Richard Cowper published The Road to Corlay, the first volume of his trilogy The White Bird of Kinship, in 1978. It is set a thousand years in the future when Britain is a theocracy and low-lying areas of the country have been flooded.
The map on the endpapers - and ever since discovering Malcolm Saville I have believed that every book should have a map on its endpapers - shows that much of the West Country has become the Somersea. And some present-day characters who are in touch with this future by some form of clairvoyance finally make sense of it:
On the way they passed through the Outpatients' waiting room. One wall was decorated with a large scale relief map of the whole area surrounding Taunton. Ian walked over to it and contemplated it thoughtfully. "Look here," he said. "Just suppose this area was all flooded, the Quantocks would be an island and so would the Blackdown Hills."Richard Cowper, incidentally, was the pen name of John Middleton Murray Jnr. His father - also called John Middleton Murray - was the husband of Katherine Mansfield and a confederate of D.H. Lawrence.

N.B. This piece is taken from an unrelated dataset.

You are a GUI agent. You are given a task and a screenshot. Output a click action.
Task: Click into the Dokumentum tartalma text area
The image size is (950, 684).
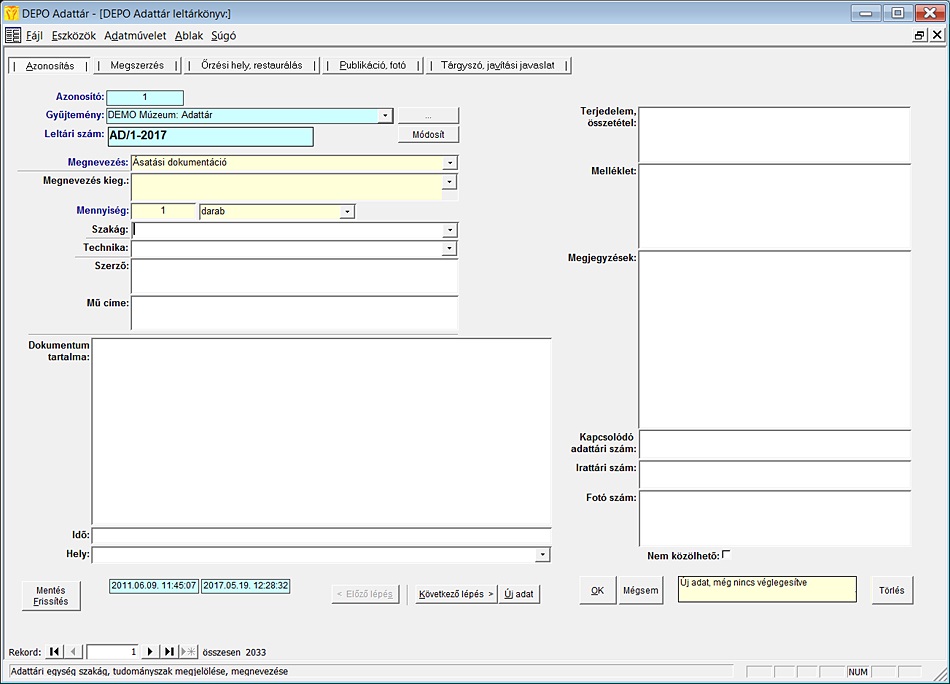coord(320,430)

As for the flooded Thames Valley, Richard Jefferies foresaw that as long ago as 1885. Here he is writing in After London:
Looking new eastwards, across the Lake, he saw a vast and beautiful expanse of water, without island or break of any kind, reaching to the horizon.And:
He knew the Lake was very wide, but it had never occurred to him that he might possibly sail out of sight of land.This, then, was why the mariners would not quit the islands; they feared the open water. He stood up and swept the horizon carefully, shading his eyes with his hand. He was alone with the sun, the sky, and the Lake.My photograph shows Coate Water outside Swindon, which was Jefferies' home for part of his boyhood and surely the inspiration for the Lake.